TASK INPUT:
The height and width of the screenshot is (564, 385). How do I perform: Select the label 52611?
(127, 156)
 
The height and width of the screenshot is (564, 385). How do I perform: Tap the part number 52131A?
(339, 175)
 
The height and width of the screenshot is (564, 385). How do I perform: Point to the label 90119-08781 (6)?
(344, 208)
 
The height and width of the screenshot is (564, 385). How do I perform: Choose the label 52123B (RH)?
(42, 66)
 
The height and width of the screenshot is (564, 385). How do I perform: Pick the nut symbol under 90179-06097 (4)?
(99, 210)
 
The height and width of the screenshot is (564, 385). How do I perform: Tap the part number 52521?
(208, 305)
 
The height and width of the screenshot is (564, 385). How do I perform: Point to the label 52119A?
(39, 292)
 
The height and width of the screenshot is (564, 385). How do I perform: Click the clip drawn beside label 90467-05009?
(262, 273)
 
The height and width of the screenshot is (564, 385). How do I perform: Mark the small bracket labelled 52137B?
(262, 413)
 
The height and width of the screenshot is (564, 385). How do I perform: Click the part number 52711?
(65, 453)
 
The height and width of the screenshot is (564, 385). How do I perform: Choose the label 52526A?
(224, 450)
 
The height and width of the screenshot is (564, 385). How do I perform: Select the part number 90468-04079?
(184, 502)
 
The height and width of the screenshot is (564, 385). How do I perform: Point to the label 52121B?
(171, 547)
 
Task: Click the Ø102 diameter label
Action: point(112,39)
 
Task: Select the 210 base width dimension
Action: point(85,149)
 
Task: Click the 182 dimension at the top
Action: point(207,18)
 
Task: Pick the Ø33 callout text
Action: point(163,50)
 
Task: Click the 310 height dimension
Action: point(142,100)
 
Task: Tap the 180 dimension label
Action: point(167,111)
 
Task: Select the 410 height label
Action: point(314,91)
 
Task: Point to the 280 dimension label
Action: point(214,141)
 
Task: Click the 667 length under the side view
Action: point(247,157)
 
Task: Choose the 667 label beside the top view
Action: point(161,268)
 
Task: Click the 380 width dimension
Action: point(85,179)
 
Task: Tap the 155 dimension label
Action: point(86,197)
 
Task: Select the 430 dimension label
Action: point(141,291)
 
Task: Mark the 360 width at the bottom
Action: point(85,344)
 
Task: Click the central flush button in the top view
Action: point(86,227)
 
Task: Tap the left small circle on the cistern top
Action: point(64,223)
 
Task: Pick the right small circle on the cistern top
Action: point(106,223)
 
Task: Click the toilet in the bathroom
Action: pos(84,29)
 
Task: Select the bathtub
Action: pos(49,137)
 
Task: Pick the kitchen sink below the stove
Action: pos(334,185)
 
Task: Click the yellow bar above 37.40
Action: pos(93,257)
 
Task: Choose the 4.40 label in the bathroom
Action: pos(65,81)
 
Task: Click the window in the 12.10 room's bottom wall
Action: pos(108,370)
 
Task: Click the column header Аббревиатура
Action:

WHAT YOU HAVE TO DO: Reproduce all of the lines above word for word, from the first through the last.

FULL RESPONSE:
The height and width of the screenshot is (564, 385). How do I perform: Select the label 52611?
(127, 156)
 
The height and width of the screenshot is (564, 385). How do I perform: Tap the part number 52131A?
(339, 175)
 
The height and width of the screenshot is (564, 385). How do I perform: Point to the label 90119-08781 (6)?
(344, 208)
 
The height and width of the screenshot is (564, 385). How do I perform: Choose the label 52123B (RH)?
(42, 66)
 
The height and width of the screenshot is (564, 385). How do I perform: Pick the nut symbol under 90179-06097 (4)?
(99, 210)
 
The height and width of the screenshot is (564, 385). How do I perform: Tap the part number 52521?
(208, 305)
 
The height and width of the screenshot is (564, 385). How do I perform: Point to the label 52119A?
(39, 292)
 
The height and width of the screenshot is (564, 385). How do I perform: Click the clip drawn beside label 90467-05009?
(262, 273)
 
The height and width of the screenshot is (564, 385). How do I perform: Mark the small bracket labelled 52137B?
(262, 413)
 
The height and width of the screenshot is (564, 385). How do I perform: Click the part number 52711?
(65, 453)
 
The height and width of the screenshot is (564, 385). How do I perform: Choose the label 52526A?
(224, 450)
 
The height and width of the screenshot is (564, 385). How do I perform: Select the part number 90468-04079?
(184, 502)
 
The height and width of the screenshot is (564, 385). How do I perform: Point to the label 52121B?
(171, 547)
 
Task: Click the Ø102 diameter label
Action: point(112,39)
 
Task: Select the 210 base width dimension
Action: point(85,149)
 
Task: Click the 182 dimension at the top
Action: point(207,18)
 
Task: Pick the Ø33 callout text
Action: point(163,50)
 
Task: Click the 310 height dimension
Action: point(142,100)
 
Task: Tap the 180 dimension label
Action: point(167,111)
 
Task: Select the 410 height label
Action: point(314,91)
 
Task: Point to the 280 dimension label
Action: point(214,141)
 
Task: Click the 667 length under the side view
Action: point(247,157)
 
Task: Choose the 667 label beside the top view
Action: point(161,268)
 
Task: Click the 380 width dimension
Action: point(85,179)
 
Task: Tap the 155 dimension label
Action: point(86,197)
 
Task: Select the 430 dimension label
Action: point(141,291)
 
Task: Mark the 360 width at the bottom
Action: point(85,344)
 
Task: Click the central flush button in the top view
Action: point(86,227)
 
Task: Tap the left small circle on the cistern top
Action: point(64,223)
 
Task: Pick the right small circle on the cistern top
Action: point(106,223)
 
Task: Click the toilet in the bathroom
Action: pos(84,29)
 
Task: Select the bathtub
Action: pos(49,137)
 
Task: Pick the kitchen sink below the stove
Action: pos(334,185)
 
Task: Click the yellow bar above 37.40
Action: pos(93,257)
 
Task: Choose the 4.40 label in the bathroom
Action: pos(65,81)
 
Task: Click the window in the 12.10 room's bottom wall
Action: pos(108,370)
 
Task: Click the column header Аббревиатура
Action:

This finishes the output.